**Required action:** Below are records to be repeated in full. Give them exactly.

-=-=-

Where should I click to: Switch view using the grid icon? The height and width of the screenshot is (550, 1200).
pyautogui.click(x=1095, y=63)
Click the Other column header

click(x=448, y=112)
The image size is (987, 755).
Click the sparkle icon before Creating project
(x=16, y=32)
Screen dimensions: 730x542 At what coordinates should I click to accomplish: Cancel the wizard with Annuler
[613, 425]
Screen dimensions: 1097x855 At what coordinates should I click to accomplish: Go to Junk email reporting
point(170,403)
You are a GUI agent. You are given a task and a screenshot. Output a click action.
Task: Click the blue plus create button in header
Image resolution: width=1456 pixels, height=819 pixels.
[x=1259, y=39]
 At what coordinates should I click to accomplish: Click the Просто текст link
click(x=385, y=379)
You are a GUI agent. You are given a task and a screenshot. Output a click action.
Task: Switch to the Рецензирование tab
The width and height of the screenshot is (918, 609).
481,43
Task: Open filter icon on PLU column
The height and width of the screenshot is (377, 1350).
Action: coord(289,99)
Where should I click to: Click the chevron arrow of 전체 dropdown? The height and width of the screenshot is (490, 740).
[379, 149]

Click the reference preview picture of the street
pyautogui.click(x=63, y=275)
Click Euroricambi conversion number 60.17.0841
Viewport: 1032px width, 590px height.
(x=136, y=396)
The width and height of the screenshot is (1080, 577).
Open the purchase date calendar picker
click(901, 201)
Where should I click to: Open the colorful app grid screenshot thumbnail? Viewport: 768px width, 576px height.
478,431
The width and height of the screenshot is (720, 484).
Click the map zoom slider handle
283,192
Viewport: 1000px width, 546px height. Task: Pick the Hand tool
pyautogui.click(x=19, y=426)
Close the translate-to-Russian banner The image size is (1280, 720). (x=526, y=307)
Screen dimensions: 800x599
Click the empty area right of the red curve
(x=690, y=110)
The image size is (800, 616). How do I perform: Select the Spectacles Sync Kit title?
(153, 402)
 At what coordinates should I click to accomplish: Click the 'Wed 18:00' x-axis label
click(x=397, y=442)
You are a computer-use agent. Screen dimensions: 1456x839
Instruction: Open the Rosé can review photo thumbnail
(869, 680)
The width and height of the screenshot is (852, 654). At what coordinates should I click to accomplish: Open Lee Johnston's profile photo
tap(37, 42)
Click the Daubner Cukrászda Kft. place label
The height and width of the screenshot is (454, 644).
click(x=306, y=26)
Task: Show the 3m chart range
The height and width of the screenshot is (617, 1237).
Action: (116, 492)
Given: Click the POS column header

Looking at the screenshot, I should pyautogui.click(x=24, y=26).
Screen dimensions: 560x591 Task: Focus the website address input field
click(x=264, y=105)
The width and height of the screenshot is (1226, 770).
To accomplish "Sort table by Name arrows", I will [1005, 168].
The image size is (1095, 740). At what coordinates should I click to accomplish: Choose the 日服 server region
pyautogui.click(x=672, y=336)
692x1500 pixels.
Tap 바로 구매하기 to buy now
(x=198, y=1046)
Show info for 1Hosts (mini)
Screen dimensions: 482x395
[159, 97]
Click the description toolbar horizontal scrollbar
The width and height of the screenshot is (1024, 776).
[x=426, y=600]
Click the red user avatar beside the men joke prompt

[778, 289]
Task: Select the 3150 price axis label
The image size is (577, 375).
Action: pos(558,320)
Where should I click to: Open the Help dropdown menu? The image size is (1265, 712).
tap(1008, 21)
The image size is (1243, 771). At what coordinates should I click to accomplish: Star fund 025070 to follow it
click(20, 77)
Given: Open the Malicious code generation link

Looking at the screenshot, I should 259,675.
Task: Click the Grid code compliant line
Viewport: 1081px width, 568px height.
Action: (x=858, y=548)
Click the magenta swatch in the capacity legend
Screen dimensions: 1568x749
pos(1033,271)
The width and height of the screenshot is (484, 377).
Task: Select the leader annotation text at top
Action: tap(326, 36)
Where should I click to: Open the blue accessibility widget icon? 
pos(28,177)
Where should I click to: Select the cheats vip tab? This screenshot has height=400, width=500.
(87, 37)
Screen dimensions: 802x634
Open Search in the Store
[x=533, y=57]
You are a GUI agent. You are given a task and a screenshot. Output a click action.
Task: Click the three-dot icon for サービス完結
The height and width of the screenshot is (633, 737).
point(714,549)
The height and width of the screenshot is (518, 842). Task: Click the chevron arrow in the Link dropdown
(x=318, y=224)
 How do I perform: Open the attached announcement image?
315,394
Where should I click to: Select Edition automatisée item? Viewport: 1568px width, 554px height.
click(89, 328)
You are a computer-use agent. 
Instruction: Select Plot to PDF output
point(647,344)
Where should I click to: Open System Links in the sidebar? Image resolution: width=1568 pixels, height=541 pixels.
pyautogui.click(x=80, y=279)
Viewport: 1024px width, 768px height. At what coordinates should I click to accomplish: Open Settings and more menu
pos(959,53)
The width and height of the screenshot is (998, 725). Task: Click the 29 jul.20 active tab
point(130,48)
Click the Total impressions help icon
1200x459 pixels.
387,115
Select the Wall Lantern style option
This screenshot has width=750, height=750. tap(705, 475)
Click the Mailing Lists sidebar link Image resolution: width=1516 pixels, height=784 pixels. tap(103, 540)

-=-=-

**Response area:**
Where should I click to: Switch view using the grid icon? The height and width of the screenshot is (550, 1200).
pyautogui.click(x=1095, y=63)
Click the Other column header

click(x=448, y=112)
The image size is (987, 755).
Click the sparkle icon before Creating project
(x=16, y=32)
Screen dimensions: 730x542 At what coordinates should I click to accomplish: Cancel the wizard with Annuler
[613, 425]
Screen dimensions: 1097x855 At what coordinates should I click to accomplish: Go to Junk email reporting
point(170,403)
You are a GUI agent. You are given a task and a screenshot. Output a click action.
Task: Click the blue plus create button in header
Image resolution: width=1456 pixels, height=819 pixels.
[x=1259, y=39]
 At what coordinates should I click to accomplish: Click the Просто текст link
click(x=385, y=379)
You are a GUI agent. You are given a task and a screenshot. Output a click action.
Task: Switch to the Рецензирование tab
The width and height of the screenshot is (918, 609).
481,43
Task: Open filter icon on PLU column
The height and width of the screenshot is (377, 1350).
Action: coord(289,99)
Where should I click to: Click the chevron arrow of 전체 dropdown? The height and width of the screenshot is (490, 740).
[379, 149]

Click the reference preview picture of the street
pyautogui.click(x=63, y=275)
Click Euroricambi conversion number 60.17.0841
Viewport: 1032px width, 590px height.
(x=136, y=396)
The width and height of the screenshot is (1080, 577).
Open the purchase date calendar picker
click(901, 201)
Where should I click to: Open the colorful app grid screenshot thumbnail? Viewport: 768px width, 576px height.
478,431
The width and height of the screenshot is (720, 484).
Click the map zoom slider handle
283,192
Viewport: 1000px width, 546px height. Task: Pick the Hand tool
pyautogui.click(x=19, y=426)
Close the translate-to-Russian banner The image size is (1280, 720). (x=526, y=307)
Screen dimensions: 800x599
Click the empty area right of the red curve
(x=690, y=110)
The image size is (800, 616). How do I perform: Select the Spectacles Sync Kit title?
(153, 402)
 At what coordinates should I click to accomplish: Click the 'Wed 18:00' x-axis label
click(x=397, y=442)
You are a computer-use agent. Screen dimensions: 1456x839
Instruction: Open the Rosé can review photo thumbnail
(869, 680)
The width and height of the screenshot is (852, 654). At what coordinates should I click to accomplish: Open Lee Johnston's profile photo
tap(37, 42)
Click the Daubner Cukrászda Kft. place label
The height and width of the screenshot is (454, 644).
click(x=306, y=26)
Task: Show the 3m chart range
The height and width of the screenshot is (617, 1237).
Action: (116, 492)
Given: Click the POS column header

Looking at the screenshot, I should pyautogui.click(x=24, y=26).
Screen dimensions: 560x591 Task: Focus the website address input field
click(x=264, y=105)
The width and height of the screenshot is (1226, 770).
To accomplish "Sort table by Name arrows", I will [1005, 168].
The image size is (1095, 740). At what coordinates should I click to accomplish: Choose the 日服 server region
pyautogui.click(x=672, y=336)
692x1500 pixels.
Tap 바로 구매하기 to buy now
(x=198, y=1046)
Show info for 1Hosts (mini)
Screen dimensions: 482x395
[159, 97]
Click the description toolbar horizontal scrollbar
The width and height of the screenshot is (1024, 776).
[x=426, y=600]
Click the red user avatar beside the men joke prompt

[778, 289]
Task: Select the 3150 price axis label
The image size is (577, 375).
Action: pos(558,320)
Where should I click to: Open the Help dropdown menu? The image size is (1265, 712).
tap(1008, 21)
The image size is (1243, 771). At what coordinates should I click to accomplish: Star fund 025070 to follow it
click(20, 77)
Given: Open the Malicious code generation link

Looking at the screenshot, I should 259,675.
Task: Click the Grid code compliant line
Viewport: 1081px width, 568px height.
Action: (x=858, y=548)
Click the magenta swatch in the capacity legend
Screen dimensions: 1568x749
pos(1033,271)
The width and height of the screenshot is (484, 377).
Task: Select the leader annotation text at top
Action: tap(326, 36)
Where should I click to: Open the blue accessibility widget icon? 
pos(28,177)
Where should I click to: Select the cheats vip tab? This screenshot has height=400, width=500.
(87, 37)
Screen dimensions: 802x634
Open Search in the Store
[x=533, y=57]
You are a GUI agent. You are given a task and a screenshot. Output a click action.
Task: Click the three-dot icon for サービス完結
The height and width of the screenshot is (633, 737).
point(714,549)
The height and width of the screenshot is (518, 842). Task: Click the chevron arrow in the Link dropdown
(x=318, y=224)
 How do I perform: Open the attached announcement image?
315,394
Where should I click to: Select Edition automatisée item? Viewport: 1568px width, 554px height.
click(89, 328)
You are a computer-use agent. 
Instruction: Select Plot to PDF output
point(647,344)
Where should I click to: Open System Links in the sidebar? Image resolution: width=1568 pixels, height=541 pixels.
pyautogui.click(x=80, y=279)
Viewport: 1024px width, 768px height. At what coordinates should I click to accomplish: Open Settings and more menu
pos(959,53)
The width and height of the screenshot is (998, 725). Task: Click the 29 jul.20 active tab
point(130,48)
Click the Total impressions help icon
1200x459 pixels.
387,115
Select the Wall Lantern style option
This screenshot has width=750, height=750. tap(705, 475)
Click the Mailing Lists sidebar link Image resolution: width=1516 pixels, height=784 pixels. tap(103, 540)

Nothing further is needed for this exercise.